Lo staff di Pienneradio è vicino ai familiari di Giancarlo Lecchi, a lungo vicino alla nostra emittente, più volte ospite ai nostri microfoni e punto di riferimento per Canonica d'Adda. Ecco un suo ricordo.

Dire che Giancarlo Lecchi è stato un punto di riferimento per Canonica è riduttivo. Per 43 anni è stato la colonna portante, la mente e il braccio di centinaia di iniziative che hanno animato il paese sotto diversi punti di vista: ludico, culturale, sportivo, ricreativo, enogastronomico, religioso. Del resto, la sua «creatura» si chiamava «Gruppo arti e tradizioni»: nome nato nel 1979, quando lo fondò con l’amico Alessandro Crippa – «perché avevamo iniziato a notare che la gente, anziché ritrovarsi in piazza e stare assieme, si chiudeva in casa a guardare da sola la tv», amava ricordare – e che ha proseguito l’impegno per ben 43 anni, dal 2017 divenendo Pro loco, ma mantenendo le parole «arti e tradizioni». 

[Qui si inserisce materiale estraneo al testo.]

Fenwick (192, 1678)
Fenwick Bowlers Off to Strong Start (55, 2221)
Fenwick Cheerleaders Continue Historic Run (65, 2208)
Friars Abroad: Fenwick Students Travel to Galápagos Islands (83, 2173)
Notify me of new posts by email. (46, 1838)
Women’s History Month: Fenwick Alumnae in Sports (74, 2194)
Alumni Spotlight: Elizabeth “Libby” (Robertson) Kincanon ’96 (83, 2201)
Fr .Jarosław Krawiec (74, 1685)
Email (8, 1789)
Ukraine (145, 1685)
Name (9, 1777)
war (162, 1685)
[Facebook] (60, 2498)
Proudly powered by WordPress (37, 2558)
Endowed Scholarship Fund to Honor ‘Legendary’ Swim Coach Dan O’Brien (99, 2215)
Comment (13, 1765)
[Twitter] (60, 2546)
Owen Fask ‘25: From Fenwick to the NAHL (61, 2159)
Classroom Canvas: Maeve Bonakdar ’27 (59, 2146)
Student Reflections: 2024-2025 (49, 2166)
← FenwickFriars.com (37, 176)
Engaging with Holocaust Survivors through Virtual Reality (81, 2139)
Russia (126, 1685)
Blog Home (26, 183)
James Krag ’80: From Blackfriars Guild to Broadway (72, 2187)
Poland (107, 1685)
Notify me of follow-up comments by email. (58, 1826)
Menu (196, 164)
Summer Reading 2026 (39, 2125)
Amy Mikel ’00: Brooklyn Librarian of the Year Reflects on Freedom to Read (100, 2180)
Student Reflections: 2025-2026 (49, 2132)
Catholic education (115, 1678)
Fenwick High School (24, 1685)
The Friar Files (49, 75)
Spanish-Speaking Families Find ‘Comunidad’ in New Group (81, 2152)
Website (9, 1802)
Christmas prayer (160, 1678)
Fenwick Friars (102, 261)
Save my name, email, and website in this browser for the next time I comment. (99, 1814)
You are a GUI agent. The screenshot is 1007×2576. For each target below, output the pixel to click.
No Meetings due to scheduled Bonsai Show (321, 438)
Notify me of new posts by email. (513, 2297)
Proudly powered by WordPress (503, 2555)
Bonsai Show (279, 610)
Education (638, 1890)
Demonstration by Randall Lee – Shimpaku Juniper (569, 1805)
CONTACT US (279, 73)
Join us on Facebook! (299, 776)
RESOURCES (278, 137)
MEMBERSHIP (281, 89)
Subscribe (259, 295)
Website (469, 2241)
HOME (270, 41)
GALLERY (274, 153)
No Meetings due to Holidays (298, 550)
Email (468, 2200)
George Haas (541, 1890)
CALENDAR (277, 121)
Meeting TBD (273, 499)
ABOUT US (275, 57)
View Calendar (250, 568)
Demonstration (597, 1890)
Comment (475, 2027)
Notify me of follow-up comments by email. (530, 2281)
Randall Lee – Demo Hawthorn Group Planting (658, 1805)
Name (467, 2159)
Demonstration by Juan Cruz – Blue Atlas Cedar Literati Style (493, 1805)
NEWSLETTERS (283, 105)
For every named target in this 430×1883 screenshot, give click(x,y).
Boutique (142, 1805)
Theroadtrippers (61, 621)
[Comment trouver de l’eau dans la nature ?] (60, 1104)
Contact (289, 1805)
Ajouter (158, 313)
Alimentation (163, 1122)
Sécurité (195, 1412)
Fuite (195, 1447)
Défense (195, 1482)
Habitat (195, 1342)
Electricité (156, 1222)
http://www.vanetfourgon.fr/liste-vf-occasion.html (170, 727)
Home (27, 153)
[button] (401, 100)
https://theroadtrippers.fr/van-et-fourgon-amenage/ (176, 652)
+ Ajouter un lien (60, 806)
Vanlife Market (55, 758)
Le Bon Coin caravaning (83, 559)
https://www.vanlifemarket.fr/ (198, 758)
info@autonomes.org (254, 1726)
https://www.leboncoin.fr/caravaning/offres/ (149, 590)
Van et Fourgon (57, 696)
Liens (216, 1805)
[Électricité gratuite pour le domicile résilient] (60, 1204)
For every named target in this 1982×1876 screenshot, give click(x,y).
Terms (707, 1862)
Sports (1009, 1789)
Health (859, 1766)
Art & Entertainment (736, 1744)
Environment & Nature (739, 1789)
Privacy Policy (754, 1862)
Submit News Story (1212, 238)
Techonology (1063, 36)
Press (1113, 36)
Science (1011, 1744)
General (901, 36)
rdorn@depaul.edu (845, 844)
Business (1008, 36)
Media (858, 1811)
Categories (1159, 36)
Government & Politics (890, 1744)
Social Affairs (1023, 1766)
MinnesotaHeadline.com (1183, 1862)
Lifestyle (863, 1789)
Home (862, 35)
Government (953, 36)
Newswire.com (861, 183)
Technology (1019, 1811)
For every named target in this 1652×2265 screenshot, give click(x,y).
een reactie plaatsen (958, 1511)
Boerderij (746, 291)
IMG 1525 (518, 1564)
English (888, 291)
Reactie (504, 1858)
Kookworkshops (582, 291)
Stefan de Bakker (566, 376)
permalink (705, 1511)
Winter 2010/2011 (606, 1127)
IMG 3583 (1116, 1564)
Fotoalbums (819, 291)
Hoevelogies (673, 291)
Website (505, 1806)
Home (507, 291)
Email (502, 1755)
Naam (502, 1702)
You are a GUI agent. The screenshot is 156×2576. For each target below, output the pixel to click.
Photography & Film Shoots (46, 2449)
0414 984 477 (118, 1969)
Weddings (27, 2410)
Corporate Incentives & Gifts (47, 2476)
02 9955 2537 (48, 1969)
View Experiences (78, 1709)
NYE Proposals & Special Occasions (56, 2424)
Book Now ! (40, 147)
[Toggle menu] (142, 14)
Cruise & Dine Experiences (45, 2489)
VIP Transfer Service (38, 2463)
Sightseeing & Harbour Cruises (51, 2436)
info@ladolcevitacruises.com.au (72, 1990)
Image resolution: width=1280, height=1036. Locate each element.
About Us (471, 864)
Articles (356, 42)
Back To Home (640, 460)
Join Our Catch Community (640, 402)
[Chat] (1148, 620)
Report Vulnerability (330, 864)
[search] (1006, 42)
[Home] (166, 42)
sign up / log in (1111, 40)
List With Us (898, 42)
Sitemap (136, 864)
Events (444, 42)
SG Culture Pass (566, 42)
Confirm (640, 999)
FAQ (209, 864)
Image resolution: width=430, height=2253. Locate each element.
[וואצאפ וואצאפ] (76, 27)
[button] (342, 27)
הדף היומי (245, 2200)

Che per Giancarlo Lecchi, scomparso a 81 anni, non erano solo due parole, ma un progetto attorno al quale ha saputo radunare in oltre quattro decenni centinaia di volontari che si sono spesi per il bene degli altri canonichesi con centinaia di iniziative, in primis la mitica «Festa dell’uva». A fine 2023 finì l’avventura di «Arti e tradizioni», complici «un clima un po’ cambiato, nessuna nuova leva e noi un po’ “datati” con qualche acciacco», aveva ammesso Lecchi senza giri di parole, com’era nel suo stile, scontrandosi con «un modo di vivere cambiato in maniera troppo veloce». Ma, da un giorno all’altro, Canonica si ritrovò senza più quella vivacità e quel desiderio di trasformare la quotidianità in qualcosa da ricordare cui Lecchi aveva fatto leva, sempre supportato dalla famiglia (la moglie Gaetana, il figlio Sergio, la nuora Tiziana e i nipoti Alice e Lorenzo) e coinvolgendo canonichesi di ogni età. E organizzando decine di sagre, riportando in vita tradizioni che si stavano perdendo come la festa della Madonna del Rosario, restaurando affreschi storici, affiggendo i nomi storici agli ingressi dei cortili, valorizzando la storia, la cultura, il dialetto e le tradizioni locali, pubblicando 21 tra opuscoli e libri, oltre agli apprezzati calendari. 


E, ancora, mostre sulla cultura locale, feste per gli anniversari di parrocchiale e ponte, animazioni di presepi viventi, Via Crucis, i veglioni di fine anno, il carnevale, fino alla costruzione della cappellina di San Rocco. Vivacissimo, propositivo, vulcano di idee, macchina da guerra dello stare assieme, Lecchi resterà ora nel ricordo di quanto ha fatto per Canonica, paese ora orfano di un concittadino ineguagliabile.